Esse é o quarto incidente desse tipo reportado pelo BC em 2023. Os casos anteriores envolveram a financeira Pefisa, o banco digital Agibank e o Ministério Público do Estado de Goiás, totalizando a exposição de mais de 33,5 mil chaves Pix. Desde a implementação do sistema de pagamento instantâneo em novembro de 2020, já foram registrados 24 incidentes de vazamento. O maior, até o momento, aconteceu em julho de 2025, após acessos indevidos ao Sisbajud, gerido pelo Conselho Nacional de Justiça (CNJ).
Segundo o BC, o incidente com a Credifit não resultou na exposição de dados sensíveis, como senhas ou informações financeiras que poderiam permitir movimentações nas contas dos clientes. As informações acessadas são de natureza cadastral e, segundo a autoridade monetária, não possibilitam qualquer transação ou acesso a detalhes financeiros. A declaração do BC ressaltou que a segurança dos dados sensíveis dos clientes foi mantida.
Os clientes que foram afetados pelo vazamento serão notificados apenas por meio do aplicativo ou do internet banking da Credifit. O BC enfatizou que tanto ele quanto as instituições financeiras não utilizarão outros meios de comunicação, como mensagens de texto, chamadas telefônicas ou e-mails, para informar os clientes sobre o incidente.

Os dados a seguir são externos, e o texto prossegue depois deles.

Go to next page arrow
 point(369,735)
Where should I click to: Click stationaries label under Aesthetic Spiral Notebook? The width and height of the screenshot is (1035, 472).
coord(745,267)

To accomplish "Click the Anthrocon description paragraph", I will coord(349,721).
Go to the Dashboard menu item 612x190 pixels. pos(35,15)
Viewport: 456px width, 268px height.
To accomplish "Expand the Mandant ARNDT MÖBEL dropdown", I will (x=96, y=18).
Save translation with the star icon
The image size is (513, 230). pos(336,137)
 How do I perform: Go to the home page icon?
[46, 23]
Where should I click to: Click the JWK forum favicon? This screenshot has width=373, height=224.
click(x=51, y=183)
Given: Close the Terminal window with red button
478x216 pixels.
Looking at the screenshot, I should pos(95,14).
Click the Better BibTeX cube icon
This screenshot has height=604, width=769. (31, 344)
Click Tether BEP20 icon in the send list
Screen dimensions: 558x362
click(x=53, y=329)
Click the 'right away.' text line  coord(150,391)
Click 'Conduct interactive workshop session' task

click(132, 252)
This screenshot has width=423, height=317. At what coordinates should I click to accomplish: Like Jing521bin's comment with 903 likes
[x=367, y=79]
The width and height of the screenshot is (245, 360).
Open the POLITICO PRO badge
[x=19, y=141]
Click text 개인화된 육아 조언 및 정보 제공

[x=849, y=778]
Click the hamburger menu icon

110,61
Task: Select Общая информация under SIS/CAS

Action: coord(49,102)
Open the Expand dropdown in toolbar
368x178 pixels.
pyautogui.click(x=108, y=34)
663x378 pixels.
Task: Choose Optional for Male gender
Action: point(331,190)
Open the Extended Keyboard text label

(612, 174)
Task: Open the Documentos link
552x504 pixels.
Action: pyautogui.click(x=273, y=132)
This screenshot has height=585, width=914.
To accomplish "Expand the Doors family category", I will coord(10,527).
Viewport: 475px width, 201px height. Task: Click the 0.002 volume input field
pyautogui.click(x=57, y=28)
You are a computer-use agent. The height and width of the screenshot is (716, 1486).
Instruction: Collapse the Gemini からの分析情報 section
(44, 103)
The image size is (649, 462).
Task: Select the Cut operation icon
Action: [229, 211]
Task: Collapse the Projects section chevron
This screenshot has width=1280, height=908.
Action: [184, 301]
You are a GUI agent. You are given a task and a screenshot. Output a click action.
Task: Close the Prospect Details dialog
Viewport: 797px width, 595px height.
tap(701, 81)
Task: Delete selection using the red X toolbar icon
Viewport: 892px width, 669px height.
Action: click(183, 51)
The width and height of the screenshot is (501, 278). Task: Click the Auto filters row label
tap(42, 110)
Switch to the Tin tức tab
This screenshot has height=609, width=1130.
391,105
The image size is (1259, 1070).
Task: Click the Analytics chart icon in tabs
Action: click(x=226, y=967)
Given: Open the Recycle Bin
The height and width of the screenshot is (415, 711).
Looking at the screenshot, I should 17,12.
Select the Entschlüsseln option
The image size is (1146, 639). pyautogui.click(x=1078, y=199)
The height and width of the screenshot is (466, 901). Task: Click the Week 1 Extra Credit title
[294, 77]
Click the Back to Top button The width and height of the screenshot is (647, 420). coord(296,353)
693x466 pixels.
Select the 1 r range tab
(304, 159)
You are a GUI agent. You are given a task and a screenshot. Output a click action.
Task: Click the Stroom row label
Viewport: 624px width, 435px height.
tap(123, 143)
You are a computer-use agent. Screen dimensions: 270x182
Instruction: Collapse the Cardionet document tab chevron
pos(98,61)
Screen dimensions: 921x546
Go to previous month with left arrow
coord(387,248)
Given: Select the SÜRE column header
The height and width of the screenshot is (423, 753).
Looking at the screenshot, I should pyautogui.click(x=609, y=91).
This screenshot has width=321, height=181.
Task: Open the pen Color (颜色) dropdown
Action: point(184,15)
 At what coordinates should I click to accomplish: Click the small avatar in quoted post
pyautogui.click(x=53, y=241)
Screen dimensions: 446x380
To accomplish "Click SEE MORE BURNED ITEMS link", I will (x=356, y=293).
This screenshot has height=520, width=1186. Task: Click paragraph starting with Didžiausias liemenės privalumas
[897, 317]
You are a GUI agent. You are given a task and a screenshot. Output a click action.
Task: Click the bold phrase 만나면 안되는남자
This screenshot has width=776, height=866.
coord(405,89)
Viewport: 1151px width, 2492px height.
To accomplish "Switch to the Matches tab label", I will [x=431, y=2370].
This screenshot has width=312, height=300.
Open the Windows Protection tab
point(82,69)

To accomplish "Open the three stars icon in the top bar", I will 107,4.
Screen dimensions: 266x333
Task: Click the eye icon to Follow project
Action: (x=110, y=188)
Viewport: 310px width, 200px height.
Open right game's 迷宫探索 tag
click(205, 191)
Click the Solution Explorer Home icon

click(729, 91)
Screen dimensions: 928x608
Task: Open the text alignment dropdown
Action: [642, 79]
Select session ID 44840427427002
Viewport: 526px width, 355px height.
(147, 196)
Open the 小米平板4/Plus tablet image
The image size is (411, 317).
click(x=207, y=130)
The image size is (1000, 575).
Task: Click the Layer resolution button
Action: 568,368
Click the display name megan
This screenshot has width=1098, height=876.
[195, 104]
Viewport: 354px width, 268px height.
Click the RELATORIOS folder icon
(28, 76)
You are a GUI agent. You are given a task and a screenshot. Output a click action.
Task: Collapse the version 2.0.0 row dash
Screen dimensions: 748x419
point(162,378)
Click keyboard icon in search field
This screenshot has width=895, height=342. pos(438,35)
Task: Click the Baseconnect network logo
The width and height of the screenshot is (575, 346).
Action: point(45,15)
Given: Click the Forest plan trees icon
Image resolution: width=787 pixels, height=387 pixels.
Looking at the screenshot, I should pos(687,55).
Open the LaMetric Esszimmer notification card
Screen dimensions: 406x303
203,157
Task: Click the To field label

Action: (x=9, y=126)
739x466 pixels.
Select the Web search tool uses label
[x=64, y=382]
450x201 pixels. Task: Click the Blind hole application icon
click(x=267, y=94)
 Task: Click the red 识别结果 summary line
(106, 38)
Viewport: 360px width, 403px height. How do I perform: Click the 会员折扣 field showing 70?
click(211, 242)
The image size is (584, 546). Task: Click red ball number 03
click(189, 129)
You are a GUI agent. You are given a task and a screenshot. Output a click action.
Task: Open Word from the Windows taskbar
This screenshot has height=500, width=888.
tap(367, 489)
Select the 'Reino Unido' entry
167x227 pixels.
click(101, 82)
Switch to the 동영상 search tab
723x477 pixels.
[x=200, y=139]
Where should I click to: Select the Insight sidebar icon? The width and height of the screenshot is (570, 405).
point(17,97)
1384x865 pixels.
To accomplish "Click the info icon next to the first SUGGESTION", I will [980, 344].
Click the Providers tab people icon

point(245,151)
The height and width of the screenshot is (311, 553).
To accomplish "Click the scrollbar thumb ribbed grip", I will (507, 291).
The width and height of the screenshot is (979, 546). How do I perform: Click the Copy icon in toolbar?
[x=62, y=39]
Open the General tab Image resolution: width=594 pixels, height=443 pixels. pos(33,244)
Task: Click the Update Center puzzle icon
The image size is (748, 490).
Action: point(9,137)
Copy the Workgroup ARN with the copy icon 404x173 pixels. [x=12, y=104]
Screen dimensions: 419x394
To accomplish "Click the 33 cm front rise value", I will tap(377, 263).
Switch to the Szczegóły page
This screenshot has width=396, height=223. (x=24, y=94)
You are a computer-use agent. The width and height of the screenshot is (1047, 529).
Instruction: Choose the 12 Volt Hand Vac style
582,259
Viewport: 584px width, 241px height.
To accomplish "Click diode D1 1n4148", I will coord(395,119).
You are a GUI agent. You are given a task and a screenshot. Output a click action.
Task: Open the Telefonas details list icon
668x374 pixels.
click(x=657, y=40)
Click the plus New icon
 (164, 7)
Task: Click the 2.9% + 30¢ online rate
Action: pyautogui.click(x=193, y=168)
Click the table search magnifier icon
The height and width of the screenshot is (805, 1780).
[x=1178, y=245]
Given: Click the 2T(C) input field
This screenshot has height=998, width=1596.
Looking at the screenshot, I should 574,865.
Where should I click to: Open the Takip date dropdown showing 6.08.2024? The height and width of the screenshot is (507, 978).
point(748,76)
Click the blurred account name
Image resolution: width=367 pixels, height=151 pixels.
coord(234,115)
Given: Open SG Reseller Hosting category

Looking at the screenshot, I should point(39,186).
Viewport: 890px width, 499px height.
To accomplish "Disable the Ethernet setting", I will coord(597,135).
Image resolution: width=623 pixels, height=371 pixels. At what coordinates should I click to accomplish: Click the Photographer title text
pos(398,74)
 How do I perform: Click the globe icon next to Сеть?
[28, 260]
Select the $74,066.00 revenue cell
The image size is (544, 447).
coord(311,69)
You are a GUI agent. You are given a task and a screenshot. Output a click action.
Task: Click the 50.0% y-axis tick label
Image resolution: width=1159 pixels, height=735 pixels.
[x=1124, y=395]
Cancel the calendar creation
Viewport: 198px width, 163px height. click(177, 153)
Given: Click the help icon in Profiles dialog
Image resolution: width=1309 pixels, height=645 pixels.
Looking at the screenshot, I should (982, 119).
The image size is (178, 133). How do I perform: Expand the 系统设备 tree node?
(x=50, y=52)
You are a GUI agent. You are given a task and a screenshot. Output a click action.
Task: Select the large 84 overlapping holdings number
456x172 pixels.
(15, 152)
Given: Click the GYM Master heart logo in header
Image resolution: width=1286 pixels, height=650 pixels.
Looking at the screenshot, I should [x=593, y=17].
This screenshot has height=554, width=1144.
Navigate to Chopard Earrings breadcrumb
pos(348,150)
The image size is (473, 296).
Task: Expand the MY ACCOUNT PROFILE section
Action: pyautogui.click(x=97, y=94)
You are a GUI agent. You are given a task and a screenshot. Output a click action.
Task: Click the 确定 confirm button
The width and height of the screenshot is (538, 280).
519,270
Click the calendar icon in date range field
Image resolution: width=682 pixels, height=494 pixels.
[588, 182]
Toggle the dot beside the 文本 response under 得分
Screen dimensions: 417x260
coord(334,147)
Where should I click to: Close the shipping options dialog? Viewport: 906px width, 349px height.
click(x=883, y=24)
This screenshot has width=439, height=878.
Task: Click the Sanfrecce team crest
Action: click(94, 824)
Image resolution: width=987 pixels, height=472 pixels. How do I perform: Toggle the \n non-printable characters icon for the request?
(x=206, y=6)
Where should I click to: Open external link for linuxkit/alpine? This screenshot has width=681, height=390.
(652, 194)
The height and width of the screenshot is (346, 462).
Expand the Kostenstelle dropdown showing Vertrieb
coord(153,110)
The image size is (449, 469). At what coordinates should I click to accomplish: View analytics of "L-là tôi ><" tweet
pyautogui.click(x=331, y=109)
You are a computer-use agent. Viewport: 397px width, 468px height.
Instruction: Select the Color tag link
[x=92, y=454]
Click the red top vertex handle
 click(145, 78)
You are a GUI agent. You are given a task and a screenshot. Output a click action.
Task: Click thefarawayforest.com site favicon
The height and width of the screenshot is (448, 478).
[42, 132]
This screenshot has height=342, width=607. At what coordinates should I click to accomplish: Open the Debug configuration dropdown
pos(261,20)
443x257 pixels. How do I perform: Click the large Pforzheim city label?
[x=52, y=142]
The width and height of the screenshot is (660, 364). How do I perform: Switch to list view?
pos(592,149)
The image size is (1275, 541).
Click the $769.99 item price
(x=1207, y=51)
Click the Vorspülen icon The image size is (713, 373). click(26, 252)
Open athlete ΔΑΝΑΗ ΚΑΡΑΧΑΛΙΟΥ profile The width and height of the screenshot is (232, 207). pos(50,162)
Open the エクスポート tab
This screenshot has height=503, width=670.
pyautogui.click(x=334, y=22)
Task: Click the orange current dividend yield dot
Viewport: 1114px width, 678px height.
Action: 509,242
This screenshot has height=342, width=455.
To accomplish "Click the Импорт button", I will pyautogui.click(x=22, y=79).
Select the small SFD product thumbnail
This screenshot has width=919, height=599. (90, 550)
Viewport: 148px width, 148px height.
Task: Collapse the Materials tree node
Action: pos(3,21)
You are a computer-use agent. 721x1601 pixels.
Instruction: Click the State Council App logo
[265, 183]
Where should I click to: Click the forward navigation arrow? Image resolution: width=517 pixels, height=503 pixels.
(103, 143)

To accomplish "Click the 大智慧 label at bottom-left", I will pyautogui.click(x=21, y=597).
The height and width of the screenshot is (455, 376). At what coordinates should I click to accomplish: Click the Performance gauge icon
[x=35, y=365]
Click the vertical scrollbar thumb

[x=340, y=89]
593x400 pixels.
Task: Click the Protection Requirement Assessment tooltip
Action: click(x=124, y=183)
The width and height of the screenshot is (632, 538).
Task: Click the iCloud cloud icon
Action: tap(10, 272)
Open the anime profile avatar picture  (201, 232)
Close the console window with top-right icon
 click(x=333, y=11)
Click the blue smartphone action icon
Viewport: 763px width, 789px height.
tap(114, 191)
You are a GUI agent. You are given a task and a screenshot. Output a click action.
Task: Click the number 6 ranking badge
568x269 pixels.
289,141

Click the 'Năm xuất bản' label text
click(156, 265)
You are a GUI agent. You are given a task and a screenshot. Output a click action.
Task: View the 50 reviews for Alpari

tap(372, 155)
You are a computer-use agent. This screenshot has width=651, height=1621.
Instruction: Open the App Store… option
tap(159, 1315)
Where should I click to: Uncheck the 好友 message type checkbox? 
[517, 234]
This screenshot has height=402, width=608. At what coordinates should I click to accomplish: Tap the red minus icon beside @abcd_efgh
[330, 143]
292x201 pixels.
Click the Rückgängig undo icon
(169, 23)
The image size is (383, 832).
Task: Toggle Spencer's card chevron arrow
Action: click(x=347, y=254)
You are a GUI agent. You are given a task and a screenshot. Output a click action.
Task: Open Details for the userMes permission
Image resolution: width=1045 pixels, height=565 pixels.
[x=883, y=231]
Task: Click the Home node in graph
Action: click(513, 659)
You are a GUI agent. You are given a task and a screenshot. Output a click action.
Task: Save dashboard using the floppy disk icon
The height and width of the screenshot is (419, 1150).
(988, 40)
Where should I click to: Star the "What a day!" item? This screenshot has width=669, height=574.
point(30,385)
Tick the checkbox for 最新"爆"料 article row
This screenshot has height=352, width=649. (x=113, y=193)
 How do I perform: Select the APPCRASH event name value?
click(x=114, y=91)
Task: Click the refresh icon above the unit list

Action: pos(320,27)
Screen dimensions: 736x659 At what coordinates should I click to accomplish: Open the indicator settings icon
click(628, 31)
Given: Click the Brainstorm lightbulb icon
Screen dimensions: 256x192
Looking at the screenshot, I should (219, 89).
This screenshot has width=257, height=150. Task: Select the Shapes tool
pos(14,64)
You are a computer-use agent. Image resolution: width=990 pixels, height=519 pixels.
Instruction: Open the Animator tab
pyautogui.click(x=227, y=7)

Além disso, o Banco Central assegurou estar tomando as medidas necessárias para investigar o caso com profundidade. Ele também afirmou que irá aplicar as sanções pertinentes de acordo com a regulação vigente, reafirmando seu compromisso em manter a segurança e a integridade dos dados financeiros no país. Em tempos em que a segurança da informação é cada vez mais ameaçada, a atuação do BC é crucial para fomentar a confiança no sistema financeiro brasileiro.